Print every line of the listing below, starting with the line that holds "Cloth Hinged Lid" and going on through the line that holds "Our blog (632, 29)", both included, and print nothing else.

****************************************

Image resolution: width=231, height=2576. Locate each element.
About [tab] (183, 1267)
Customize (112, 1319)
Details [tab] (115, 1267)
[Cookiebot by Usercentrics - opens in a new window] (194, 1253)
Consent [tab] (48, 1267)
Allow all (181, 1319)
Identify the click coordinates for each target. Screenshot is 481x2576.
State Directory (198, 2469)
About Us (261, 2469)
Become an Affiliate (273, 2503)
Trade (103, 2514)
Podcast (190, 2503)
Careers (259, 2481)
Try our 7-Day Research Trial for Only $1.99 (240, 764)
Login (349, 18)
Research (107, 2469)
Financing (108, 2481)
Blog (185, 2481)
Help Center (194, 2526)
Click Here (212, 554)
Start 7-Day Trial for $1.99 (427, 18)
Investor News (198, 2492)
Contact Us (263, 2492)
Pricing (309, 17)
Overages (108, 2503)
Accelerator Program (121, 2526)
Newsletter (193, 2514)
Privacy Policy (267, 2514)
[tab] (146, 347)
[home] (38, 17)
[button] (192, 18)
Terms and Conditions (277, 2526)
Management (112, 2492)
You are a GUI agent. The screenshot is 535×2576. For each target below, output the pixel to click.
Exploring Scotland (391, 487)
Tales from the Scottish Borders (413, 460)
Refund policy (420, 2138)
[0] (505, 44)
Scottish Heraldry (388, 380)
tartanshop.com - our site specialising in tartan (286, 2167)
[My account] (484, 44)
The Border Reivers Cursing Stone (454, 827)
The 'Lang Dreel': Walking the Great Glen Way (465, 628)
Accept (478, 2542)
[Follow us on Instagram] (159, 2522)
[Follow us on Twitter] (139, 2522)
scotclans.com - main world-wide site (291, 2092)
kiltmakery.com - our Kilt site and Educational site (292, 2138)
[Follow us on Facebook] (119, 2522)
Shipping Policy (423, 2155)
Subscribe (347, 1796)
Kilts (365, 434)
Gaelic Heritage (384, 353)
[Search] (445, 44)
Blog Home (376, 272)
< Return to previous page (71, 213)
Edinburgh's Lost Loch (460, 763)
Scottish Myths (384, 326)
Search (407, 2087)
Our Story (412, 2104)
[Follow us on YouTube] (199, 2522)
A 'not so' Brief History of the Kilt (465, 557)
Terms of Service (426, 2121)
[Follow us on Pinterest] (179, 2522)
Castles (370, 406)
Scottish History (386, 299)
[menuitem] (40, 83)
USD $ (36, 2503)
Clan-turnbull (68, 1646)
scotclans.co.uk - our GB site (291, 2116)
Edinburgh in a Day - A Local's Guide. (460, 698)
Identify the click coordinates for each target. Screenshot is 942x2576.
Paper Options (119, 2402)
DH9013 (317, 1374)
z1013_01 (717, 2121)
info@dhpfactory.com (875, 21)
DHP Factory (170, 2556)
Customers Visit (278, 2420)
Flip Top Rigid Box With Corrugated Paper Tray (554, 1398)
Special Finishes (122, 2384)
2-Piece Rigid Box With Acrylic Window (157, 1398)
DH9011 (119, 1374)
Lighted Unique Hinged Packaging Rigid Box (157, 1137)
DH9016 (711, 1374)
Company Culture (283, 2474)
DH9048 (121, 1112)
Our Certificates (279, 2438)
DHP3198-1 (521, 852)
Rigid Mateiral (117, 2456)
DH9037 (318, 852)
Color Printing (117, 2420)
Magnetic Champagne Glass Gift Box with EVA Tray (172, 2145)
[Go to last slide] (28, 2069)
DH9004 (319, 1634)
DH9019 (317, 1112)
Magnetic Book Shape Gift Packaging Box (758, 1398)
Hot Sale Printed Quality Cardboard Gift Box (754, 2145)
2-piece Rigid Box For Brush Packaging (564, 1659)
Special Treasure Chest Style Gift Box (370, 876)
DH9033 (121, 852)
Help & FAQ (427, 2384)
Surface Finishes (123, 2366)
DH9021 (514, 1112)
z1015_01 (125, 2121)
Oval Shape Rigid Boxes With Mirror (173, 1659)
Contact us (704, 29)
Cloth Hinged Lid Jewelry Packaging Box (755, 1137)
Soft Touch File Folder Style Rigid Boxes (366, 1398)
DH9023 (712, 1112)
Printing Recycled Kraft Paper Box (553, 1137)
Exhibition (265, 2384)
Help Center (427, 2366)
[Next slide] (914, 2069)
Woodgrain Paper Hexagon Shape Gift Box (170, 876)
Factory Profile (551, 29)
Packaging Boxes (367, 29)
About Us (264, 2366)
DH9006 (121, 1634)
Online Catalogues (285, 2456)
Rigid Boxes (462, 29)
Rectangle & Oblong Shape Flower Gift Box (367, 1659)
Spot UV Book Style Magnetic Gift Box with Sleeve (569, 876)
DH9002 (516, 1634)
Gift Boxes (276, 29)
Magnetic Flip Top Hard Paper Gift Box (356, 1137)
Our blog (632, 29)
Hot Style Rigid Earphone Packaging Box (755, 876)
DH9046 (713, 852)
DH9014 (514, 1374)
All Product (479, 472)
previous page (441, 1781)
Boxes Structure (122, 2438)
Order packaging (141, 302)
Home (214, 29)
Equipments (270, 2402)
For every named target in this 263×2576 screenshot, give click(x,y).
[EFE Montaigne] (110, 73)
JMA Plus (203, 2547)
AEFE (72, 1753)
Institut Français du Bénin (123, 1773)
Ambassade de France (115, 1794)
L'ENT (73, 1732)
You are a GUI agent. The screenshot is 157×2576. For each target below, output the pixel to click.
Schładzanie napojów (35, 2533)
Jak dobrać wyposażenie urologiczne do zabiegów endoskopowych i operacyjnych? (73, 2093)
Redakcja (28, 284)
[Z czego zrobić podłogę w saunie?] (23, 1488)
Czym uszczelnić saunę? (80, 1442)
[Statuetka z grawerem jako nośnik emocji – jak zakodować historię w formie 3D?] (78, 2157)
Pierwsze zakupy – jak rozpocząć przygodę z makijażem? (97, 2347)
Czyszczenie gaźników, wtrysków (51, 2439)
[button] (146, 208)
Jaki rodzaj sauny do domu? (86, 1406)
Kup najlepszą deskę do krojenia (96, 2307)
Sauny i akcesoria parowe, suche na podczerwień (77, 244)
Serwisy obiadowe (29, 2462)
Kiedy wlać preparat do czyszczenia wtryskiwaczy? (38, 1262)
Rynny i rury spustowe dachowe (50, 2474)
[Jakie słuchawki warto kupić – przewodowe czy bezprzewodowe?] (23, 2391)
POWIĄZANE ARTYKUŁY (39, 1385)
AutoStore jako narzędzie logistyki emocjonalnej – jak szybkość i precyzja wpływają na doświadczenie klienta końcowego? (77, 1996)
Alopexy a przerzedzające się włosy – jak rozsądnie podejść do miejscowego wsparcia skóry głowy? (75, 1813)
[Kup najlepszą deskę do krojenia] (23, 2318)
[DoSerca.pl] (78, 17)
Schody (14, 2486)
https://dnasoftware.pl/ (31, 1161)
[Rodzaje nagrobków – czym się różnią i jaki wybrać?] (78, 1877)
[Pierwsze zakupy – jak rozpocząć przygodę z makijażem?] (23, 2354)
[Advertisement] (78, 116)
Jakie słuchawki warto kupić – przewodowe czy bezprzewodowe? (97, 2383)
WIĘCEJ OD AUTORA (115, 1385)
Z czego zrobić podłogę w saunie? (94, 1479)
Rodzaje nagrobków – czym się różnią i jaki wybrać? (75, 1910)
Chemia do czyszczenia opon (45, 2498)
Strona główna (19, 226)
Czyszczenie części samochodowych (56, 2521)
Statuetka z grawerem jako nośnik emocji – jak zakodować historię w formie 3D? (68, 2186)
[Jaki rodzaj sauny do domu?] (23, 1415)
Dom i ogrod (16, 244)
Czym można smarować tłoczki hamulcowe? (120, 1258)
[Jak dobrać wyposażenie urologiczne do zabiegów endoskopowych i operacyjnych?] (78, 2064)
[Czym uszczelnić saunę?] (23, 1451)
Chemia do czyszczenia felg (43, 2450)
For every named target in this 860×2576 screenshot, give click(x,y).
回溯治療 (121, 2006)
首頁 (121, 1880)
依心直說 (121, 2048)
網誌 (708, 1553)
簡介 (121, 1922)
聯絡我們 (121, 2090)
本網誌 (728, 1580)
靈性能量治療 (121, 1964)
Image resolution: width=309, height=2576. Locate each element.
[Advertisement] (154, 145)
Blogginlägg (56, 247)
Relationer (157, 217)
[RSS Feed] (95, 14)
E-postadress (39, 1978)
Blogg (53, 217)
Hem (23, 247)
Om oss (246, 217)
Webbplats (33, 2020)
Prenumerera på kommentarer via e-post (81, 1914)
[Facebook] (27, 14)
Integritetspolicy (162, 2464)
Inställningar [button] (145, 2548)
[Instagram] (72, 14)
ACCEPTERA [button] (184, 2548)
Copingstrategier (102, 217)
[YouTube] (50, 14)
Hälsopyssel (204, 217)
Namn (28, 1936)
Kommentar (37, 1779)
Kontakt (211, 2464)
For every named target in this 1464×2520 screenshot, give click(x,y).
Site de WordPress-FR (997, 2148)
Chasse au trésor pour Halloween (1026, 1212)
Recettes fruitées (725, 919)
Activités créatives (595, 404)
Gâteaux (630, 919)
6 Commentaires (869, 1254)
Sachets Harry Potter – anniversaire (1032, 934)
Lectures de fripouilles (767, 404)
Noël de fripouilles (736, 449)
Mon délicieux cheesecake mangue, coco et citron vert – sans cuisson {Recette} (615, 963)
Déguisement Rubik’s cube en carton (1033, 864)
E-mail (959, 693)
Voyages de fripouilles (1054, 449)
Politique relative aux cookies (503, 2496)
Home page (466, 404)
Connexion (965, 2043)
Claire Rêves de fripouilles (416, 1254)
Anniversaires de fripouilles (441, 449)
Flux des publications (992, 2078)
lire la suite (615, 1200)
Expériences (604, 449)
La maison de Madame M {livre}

****************************************

#### Exercise response
Cloth Hinged Lid Jewelry Packaging Box (755, 1137)
Soft Touch File Folder Style Rigid Boxes (366, 1398)
DH9023 (712, 1112)
Printing Recycled Kraft Paper Box (553, 1137)
Exhibition (265, 2384)
Help Center (427, 2366)
[Next slide] (914, 2069)
Woodgrain Paper Hexagon Shape Gift Box (170, 876)
Factory Profile (551, 29)
Packaging Boxes (367, 29)
About Us (264, 2366)
DH9006 (121, 1634)
Online Catalogues (285, 2456)
Rigid Boxes (462, 29)
Rectangle & Oblong Shape Flower Gift Box (367, 1659)
Spot UV Book Style Magnetic Gift Box with Sleeve (569, 876)
DH9002 (516, 1634)
Gift Boxes (276, 29)
Magnetic Flip Top Hard Paper Gift Box (356, 1137)
Our blog (632, 29)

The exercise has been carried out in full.